Thursday, June 15, 2006
I've got to beg to differ with Peggy Noonan on whether James Webb represents something new or not in the Democratic Party. He emphatically does represent something new: the first serious attempt by the Democrats to make a play for a variety of overlapping segments of voters - older veterans, people of Scots-Irish ancestry, "paleo-cons," working-class white men - who they've done a lousy job of winning in recent times, who may very well be up for grabs in 2008, and who could well be seduced by an intelligent Democratic pitch.
True, Webb's positions on education and health care amount to little more than standard-issue Democratic talking points. I don't suspect he has any real opinions here; there are not his issues. His call for more spending on Virginia's infrastructure sounds like traditional pork-barrel politics to me; nothing especially partisan about that. His positions on abortion and gay rights are, as Noonan admits, surely sincere, and happen to dovetail with the Democratic Party's positions on the issues. His position on gun rights is likewise sincere and (like Paul Hackett, a less impressive vet candidate who didn't make the playoffs) opposed to the Democratic Party's positions, albeit, again as Noonan admits, the Democrats have pretty much abandoned the cause of disarming America.
But none of this is what Webb is *running on.* On the issues he actually seems to care about, he's carving out a platform that could appeal to a significant and substantial constituency.
- He's running against the Iraq War not as a dove but as a realist. That is *not* where Nancy Pelosi is coming from.
- He's an advocate of "fair trade" - in this he's returning to an old Dick Gephardt Democratic religion that mostly fell by the wayside in the Clinton years.
- He favors the House approach to immigration: first get control of the border and enforce the law internally, *then* we can talk about what to do about both those aliens who are still here illegally and about what other reforms we should make in our immigration laws (levels of legal immigration, how immigrants are selected, what kind of guestworker program if any, etc.).
- He has, in the past, opposed race-based affirmative action; he backed off this a bit recently to say that he understood that there were good reasons for African Americans to receive preferences, but he reiterated his opposition to broader racial preferences, something that immediately drew fire from professional Hispanic organizations.

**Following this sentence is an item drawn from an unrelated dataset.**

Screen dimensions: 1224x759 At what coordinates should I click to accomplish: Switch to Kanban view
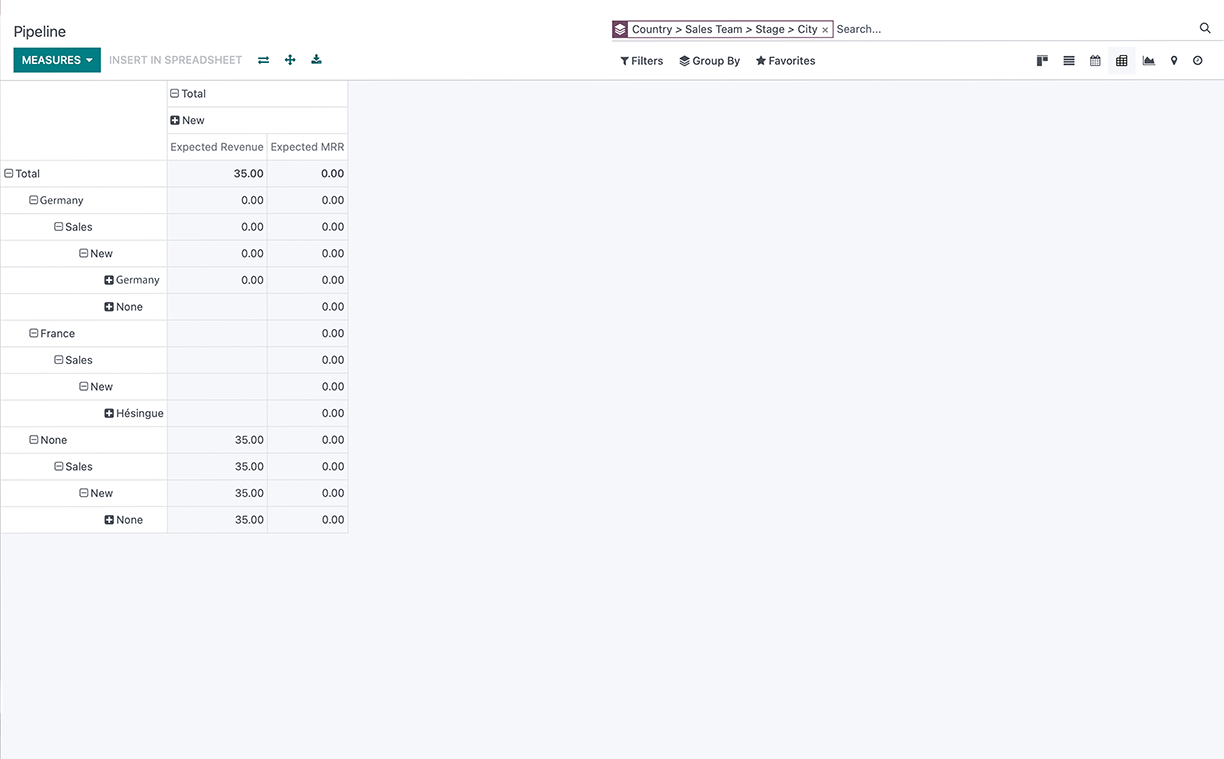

This does not sound to me like the traditional issue mix of the Democratic Party. It's *compatible* with the traditional issue mix in most ways, but it's not *identical* to it, and it contradicts it in some interesting ways (specifically on immigration and race). That's what makes him something new and interesting. When Noonan postulates that a really *interesting* Democrat would favor tax cuts, I wonder whether by "interesting" she means "Republican."
I should spend more time, though, on the most false claim in her piece: that Webb's critique of the Iraq war is somehow the same as the critique we've been hearing since the days of George McGovern. It emphatically is not, and Noonan should know better.
Because I find it endlessly useful, I'll make use of Mead's division of American foreign policy ideas into four types: Jeffersonian, Jacksonian, Hamiltonian and Wilsonian. I've long felt that the best way to understand this typology is as the four quadrants of a plane where one axis runs from "realist" to "idealist" and the other axis runs from "introverted" to "extroverted". Thus:
Jeffersonian: introverted idealist
Jacksonian: introverted realist
Hamiltonian: extroverted realist
Wilsonian: extroverted idealist
Classic liberal internationalism such as dominated Democratic Party thinking from Roosevelt through Johnson was a blend of Hamiltonian and Wilsonian ideas: a combination of self-interest and idealism but firmly committed to engagement with the wider world. The old pre-WWII Republican Party was divided between Hamiltonian and Jeffersonian wings (think TR and Taft): those who understood that American interests required sophisticated engagement with the wider world and isolationists who wanted to insulate the American republic from the corruption that such entanglements would entail. WWII having discredited isolationism, the post-WWII GOP was pulled between a dominant Hamiltonian framework (think Eisenhower) and populist Jacksonian impulses (think Goldwater).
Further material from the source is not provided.